En France, la question des personnes Trans est encore un sujet tabou, très mal documenté. Même si des avancées ont été réalisées d’un point de vue administratif et juridique, il reste encore beaucoup d’inconnues quant à leur situation d’un point de vue sanitaire et social. Actuellement, il n’existe pas de données précises sur le nombre de personnes Trans en France et sur leurs caractéristiques socio-démographiques. L’absence de ces données maintient leur invisibilité dans la vie sociale et contribue à leur stigmatisation. Etre une personne Trans dans notre société renvoie à de nombreuses barrières sociales qui, pour les personnes Trans séropositives, se cumulent probablement de surcroît au poids de l’infection à VIH. Malgré les avancées en terme de prévention, dépistage, et traitement, le retentissement de la maladie VIH reste toujours très présent dans la vie des personnes séropositives. Nous savons, qu’encore aujourd’hui, les personnes vivant avec le VIH sont marquées par de multiples formes de discrimination qui entravent l’accomplissement de leur projet de vie. Les questions liées au vécu et à l’impact de la séropositivité chez les personnes Trans reste encore très peu étudié.
L’objectif principal de cette recherche est d’identifier les situations de vulnérabilités, personnelle et sociale, des personnes trans vivant avec le VIH, les obstacles à leur prise en charge médicale et leurs besoins de santé.
Le projet Trans&VIH est basé sur une enquête nationale exhaustive auprès de l’ensemble des personnes trans séropositives suivies dans 53 services VIH en France. Ce projet, construit à l'issue du contrat d'initiation Trans&VIH ANRS 95040, est une recherche communautaire dont le caractère innovant repose à la fois sur son objectif, qui nous permettra de mieux connaitre une population jusque-là invisible et ses besoins en matière de santé, et sur sa méthodologie qui associe des personnes trans séropositives à toutes les étapes du projet. L’enquête sera composée de deux volets (quantitatif et qualitatif) ; le volet quantitatif permettra de recueillir les informations socio-comportementales sur les M to-F (Masculin vers Féminin) (n=762) à l’aide d’un questionnaire et d’une grille biographique, des informations médicales (fiche médicale), des données sur les services hospitaliers notamment à propos des ressources techniques et humaines (fiche centre). Le volet qualitatif permettra, lui, de recueillir des informations fines auprès des quelques F-to-M (Féminin vers Masculin) séropositifs (n=13) identifiés dans ces mêmes services.
La collecte de données s’est terminée en juillet 2022. Au total, 232 centres ont été contactés. 54 centres ont déclaré suivre au moins une personne Trans. Parmi les 42 centres ayant eu une mise en place, 36 centres ont inclus au moins une personne. Sur les 777 personnes Trans suivies dans les 36 centres participants, 536 ont répondu à l’enquête et 506 ont eu 3 questionnaires complets. Elles ont 43 ans en médiane et sont pour 86% d’origine étrangère.

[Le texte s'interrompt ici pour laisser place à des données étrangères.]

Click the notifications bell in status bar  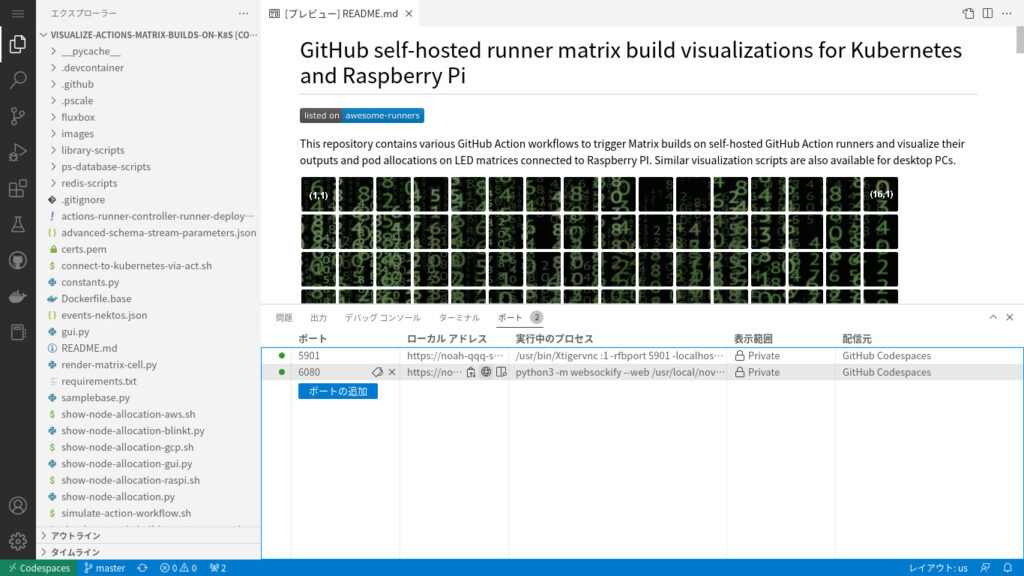(1007, 568)
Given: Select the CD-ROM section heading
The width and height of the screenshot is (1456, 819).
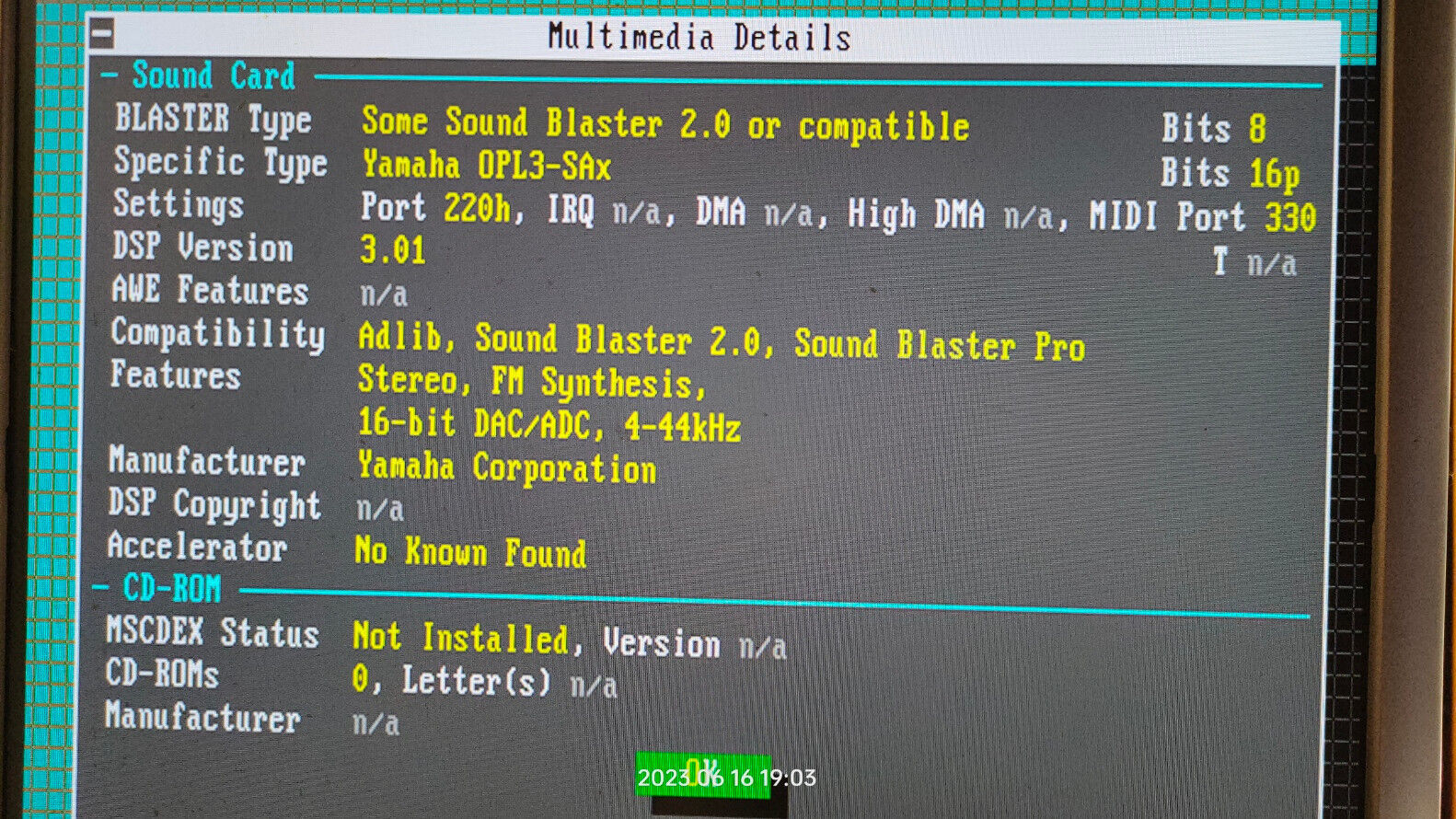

Les premiers résultats permettent de montrer que près des deux tiers des personnes interrogées ont été diagnostiquées séropositives après avoir migré de leur pays d'origine, soit en France, soit dans d'autres pays européens. Malgré la grande précarité de la situation sociale en France, l'accès aux soins pour les personnes vivant avec le VIH est relativement bon, mais la prévalence des tentatives de suicide est préoccupante. De plus, l'accès aux droits des femmes n'est pas assuré. Des analyses complémentaires sont en cours permettant de décrire le profil des personnes trans ayant subi des violences, ainsi que l’état dépressif au moment de l’enquête.